Se dijo que era una estúpida por añorar lo que en realidad nunca había tenido. Bajó la vista hacia aquel chisme, similar a un mando a distancia de los antiguos.

—Sí. Debe de ser algo como esto lo que utiliza.

—¿Quién y para hacer qué?

—El que hace explotar las bombas. Probablemente es con un aparato de este tipo que manda las señales al detonador.

Mientras observaban el inofensivo ingenio de plástico y plexiglás, que dependiendo del uso podía transformarse en un arma letal, la alarma del aparato casi los hizo saltar del banco.

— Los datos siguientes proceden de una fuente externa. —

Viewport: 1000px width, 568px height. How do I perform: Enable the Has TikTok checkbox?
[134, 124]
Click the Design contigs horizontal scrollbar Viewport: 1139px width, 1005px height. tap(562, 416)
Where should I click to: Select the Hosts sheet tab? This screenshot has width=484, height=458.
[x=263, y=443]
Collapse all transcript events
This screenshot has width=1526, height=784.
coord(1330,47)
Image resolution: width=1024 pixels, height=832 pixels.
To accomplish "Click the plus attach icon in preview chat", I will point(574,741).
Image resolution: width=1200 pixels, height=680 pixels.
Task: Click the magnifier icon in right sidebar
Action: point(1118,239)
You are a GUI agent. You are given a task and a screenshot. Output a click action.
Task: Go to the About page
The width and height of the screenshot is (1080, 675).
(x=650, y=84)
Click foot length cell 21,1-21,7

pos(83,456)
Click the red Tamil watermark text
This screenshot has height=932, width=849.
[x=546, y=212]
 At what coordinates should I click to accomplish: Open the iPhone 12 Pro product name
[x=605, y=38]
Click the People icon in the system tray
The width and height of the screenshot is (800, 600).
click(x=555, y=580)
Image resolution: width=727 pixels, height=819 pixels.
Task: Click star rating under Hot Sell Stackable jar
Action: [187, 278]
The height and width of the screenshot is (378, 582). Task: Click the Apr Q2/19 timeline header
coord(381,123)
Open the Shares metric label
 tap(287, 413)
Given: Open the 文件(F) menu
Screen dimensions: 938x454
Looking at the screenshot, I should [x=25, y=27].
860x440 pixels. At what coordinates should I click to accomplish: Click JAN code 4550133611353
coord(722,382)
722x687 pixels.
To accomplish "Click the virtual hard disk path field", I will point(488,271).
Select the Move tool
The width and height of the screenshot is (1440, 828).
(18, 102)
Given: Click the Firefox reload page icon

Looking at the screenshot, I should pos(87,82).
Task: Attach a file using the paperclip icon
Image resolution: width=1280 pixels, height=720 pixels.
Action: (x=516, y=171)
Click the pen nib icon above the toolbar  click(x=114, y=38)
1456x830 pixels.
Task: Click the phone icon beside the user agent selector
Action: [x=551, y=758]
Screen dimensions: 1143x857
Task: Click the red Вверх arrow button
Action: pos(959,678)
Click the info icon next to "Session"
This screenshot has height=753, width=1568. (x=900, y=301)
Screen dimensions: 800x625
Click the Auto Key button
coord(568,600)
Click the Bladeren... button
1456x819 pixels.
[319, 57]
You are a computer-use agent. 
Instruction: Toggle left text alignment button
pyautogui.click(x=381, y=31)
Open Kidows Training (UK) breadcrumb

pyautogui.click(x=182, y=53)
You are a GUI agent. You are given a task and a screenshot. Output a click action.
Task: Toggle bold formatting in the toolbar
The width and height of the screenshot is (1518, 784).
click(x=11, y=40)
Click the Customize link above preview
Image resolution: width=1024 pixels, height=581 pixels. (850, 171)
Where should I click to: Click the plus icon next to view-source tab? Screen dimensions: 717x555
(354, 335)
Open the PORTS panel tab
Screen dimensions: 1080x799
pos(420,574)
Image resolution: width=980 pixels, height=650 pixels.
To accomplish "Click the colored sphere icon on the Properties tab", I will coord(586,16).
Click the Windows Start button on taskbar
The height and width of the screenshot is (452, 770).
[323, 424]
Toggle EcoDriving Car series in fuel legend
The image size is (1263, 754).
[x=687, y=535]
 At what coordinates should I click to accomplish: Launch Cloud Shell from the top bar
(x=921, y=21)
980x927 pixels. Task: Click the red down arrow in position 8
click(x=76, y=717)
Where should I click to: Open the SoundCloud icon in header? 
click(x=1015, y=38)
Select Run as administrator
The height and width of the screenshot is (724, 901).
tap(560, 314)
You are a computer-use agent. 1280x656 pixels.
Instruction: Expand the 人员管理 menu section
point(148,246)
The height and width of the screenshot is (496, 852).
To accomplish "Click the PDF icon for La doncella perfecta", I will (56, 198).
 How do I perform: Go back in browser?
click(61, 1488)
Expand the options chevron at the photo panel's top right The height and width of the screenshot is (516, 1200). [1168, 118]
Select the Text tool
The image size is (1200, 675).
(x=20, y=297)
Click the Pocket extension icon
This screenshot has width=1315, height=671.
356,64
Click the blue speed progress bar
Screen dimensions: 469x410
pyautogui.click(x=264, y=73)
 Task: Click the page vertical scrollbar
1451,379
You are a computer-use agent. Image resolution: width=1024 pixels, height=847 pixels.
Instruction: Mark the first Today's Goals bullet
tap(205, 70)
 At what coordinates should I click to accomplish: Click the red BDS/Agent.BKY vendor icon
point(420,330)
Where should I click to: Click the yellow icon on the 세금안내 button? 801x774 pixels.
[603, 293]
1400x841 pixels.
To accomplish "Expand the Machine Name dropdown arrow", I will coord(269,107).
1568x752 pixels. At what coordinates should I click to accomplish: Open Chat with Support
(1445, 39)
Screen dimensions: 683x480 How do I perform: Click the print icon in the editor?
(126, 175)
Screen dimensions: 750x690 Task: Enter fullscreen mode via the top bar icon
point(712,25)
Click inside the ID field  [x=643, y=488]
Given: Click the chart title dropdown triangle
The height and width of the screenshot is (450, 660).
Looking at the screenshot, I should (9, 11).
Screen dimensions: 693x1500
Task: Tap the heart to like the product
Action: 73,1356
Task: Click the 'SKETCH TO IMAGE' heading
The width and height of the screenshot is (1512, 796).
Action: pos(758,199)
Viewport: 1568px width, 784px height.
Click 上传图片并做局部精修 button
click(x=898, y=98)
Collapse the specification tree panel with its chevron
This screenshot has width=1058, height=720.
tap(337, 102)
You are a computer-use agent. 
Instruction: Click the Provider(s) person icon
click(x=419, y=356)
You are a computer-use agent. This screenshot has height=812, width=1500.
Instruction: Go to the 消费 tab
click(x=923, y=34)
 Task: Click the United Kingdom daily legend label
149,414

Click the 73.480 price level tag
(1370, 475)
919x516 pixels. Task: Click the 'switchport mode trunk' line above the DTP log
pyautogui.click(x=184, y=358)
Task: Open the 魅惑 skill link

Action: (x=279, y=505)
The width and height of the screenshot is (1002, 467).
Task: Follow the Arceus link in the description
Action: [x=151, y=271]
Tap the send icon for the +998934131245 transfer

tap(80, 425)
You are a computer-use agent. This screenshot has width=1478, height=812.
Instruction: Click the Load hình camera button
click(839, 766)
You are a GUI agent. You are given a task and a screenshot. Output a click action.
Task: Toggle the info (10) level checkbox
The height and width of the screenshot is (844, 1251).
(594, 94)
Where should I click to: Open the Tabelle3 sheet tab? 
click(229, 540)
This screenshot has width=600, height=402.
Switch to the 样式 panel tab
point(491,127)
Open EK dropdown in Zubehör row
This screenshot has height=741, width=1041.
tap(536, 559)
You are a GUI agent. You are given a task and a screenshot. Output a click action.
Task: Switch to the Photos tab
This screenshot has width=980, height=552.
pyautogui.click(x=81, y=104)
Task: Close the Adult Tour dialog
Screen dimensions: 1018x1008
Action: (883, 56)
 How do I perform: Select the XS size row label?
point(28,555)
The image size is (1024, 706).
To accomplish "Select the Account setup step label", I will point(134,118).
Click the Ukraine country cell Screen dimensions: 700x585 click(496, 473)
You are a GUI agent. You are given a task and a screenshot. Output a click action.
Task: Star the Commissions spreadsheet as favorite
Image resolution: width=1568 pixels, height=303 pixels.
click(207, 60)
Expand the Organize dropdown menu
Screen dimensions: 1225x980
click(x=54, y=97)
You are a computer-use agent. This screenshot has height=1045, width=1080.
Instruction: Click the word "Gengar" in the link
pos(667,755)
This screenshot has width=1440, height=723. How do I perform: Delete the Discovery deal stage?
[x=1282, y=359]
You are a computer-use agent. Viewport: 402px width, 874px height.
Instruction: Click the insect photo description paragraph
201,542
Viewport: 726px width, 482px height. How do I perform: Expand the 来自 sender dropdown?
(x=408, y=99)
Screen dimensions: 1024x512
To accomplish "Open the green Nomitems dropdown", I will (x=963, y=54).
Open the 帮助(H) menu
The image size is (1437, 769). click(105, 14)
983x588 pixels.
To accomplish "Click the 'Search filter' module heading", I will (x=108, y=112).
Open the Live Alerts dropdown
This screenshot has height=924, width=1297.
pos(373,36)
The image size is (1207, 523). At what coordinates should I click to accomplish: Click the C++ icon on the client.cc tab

Russell se levantó y cogió el aparato.

—Voy yo. Déjame hacer esto por lo menos.

Vivien lo vio acercarse al mostrador y retirar la bandeja con la comida y la bebida. Volvió hacia ella y colocó la bandeja de plástico en el banco, entre ambos.

Desenvolvieron las hamburguesas y empezaron a comer en silencio. La comida era la misma, pero la atmósfera era muy diferente de cuando habían compartido una comida en Coney Island, solos frente al mar. Cuando Russell se le confió, Vivien estuvo segura de comprenderlo.